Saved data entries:
::::
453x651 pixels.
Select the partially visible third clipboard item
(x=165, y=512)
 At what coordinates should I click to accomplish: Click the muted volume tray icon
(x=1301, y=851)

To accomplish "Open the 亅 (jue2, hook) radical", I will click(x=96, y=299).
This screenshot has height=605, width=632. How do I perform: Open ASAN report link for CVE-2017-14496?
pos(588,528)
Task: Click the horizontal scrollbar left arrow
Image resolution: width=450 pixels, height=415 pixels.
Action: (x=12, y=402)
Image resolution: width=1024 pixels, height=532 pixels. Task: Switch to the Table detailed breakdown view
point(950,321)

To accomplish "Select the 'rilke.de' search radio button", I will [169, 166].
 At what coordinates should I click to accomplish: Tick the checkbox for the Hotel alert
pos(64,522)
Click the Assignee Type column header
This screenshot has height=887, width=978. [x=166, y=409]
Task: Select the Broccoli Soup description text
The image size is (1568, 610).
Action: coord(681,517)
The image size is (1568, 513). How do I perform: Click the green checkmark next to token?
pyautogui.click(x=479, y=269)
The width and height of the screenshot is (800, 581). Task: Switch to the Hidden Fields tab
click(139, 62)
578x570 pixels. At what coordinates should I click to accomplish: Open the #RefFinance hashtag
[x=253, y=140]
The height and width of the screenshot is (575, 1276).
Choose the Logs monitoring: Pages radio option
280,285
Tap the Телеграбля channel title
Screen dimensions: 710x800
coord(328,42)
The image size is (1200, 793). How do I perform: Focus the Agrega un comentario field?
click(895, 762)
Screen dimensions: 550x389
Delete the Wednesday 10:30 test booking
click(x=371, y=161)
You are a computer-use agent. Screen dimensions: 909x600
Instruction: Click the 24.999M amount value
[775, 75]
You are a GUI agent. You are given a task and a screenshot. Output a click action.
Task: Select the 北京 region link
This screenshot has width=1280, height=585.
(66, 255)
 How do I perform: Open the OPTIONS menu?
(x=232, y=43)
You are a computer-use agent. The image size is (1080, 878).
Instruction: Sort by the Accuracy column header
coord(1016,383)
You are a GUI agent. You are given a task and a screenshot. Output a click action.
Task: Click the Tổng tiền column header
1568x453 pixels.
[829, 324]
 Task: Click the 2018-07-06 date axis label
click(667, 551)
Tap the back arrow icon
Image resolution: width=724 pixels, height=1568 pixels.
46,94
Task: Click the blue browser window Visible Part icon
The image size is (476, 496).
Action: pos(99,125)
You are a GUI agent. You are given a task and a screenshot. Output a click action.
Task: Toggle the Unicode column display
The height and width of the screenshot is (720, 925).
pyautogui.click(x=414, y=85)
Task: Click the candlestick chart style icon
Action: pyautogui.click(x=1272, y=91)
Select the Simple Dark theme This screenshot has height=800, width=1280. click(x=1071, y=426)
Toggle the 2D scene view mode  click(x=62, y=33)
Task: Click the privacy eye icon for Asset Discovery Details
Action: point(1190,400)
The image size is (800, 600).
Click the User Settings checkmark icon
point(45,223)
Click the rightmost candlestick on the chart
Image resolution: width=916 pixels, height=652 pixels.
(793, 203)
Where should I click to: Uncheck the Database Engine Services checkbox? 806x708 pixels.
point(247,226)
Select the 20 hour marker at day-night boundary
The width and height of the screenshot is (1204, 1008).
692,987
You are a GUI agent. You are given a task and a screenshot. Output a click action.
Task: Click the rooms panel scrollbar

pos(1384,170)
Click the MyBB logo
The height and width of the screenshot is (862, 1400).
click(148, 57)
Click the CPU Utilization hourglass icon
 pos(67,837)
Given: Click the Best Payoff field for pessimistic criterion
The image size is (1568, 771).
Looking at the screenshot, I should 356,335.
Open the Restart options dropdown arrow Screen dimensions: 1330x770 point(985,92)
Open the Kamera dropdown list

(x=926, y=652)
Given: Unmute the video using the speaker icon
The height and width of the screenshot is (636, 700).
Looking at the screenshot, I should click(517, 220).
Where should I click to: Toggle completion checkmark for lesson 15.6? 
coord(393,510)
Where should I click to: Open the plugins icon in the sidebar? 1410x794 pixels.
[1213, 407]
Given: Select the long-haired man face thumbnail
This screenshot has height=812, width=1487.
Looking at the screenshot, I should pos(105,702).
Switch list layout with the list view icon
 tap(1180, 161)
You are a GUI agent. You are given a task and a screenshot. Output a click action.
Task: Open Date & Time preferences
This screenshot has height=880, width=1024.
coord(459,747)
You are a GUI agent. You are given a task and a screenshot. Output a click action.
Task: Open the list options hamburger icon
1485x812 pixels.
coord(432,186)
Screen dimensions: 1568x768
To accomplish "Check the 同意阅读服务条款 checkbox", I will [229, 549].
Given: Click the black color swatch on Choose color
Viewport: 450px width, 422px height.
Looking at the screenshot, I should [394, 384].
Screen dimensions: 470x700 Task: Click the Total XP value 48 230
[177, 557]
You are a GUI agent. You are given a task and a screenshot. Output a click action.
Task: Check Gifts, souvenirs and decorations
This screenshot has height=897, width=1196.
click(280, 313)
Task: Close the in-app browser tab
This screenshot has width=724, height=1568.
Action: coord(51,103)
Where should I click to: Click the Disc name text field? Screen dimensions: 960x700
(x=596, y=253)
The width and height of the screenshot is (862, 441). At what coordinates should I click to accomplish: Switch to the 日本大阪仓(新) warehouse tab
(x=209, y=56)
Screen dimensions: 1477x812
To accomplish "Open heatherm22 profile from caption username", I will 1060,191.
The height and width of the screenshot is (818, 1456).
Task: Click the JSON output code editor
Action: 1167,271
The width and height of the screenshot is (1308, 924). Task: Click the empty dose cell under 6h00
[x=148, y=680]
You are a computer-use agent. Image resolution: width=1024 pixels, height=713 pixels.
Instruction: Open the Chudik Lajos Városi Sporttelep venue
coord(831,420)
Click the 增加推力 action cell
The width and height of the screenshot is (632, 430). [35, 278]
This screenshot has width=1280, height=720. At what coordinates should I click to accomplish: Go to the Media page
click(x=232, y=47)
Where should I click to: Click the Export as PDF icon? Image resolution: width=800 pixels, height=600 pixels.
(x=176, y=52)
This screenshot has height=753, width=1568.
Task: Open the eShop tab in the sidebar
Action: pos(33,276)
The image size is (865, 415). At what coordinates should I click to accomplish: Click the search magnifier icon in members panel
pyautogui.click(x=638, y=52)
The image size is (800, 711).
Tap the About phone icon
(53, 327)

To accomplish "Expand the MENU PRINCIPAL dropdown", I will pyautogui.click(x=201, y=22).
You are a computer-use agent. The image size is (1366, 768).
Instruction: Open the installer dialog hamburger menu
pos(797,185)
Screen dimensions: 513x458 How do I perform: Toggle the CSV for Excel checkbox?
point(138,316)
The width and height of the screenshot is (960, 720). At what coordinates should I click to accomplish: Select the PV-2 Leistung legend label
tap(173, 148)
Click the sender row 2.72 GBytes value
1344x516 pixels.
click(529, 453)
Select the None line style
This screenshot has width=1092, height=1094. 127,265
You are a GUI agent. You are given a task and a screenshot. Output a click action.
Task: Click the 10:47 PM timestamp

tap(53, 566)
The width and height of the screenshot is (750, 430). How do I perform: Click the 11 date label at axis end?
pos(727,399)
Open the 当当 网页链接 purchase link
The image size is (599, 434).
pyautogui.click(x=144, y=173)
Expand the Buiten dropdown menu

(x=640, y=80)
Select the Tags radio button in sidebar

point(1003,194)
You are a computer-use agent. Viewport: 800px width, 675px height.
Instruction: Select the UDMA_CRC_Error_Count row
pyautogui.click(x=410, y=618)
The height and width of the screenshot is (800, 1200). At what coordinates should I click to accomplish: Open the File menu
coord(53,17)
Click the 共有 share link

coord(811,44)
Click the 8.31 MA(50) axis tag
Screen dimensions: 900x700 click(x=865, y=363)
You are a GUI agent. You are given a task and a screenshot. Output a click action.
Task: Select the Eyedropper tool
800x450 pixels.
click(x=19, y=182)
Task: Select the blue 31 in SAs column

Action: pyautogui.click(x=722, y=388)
::::
**What you need to do**:
For this exercise, output exactly the lines above from the line with "You are a computer-use agent. Viewport: 800px" to the line with "Task: Select the Eyedropper tool", counting both, and leave out the rest.

**Response to the task**:
You are a computer-use agent. Viewport: 800px width, 675px height.
Instruction: Select the UDMA_CRC_Error_Count row
pyautogui.click(x=410, y=618)
The height and width of the screenshot is (800, 1200). At what coordinates should I click to accomplish: Open the File menu
coord(53,17)
Click the 共有 share link

coord(811,44)
Click the 8.31 MA(50) axis tag
Screen dimensions: 900x700 click(x=865, y=363)
You are a GUI agent. You are given a task and a screenshot. Output a click action.
Task: Select the Eyedropper tool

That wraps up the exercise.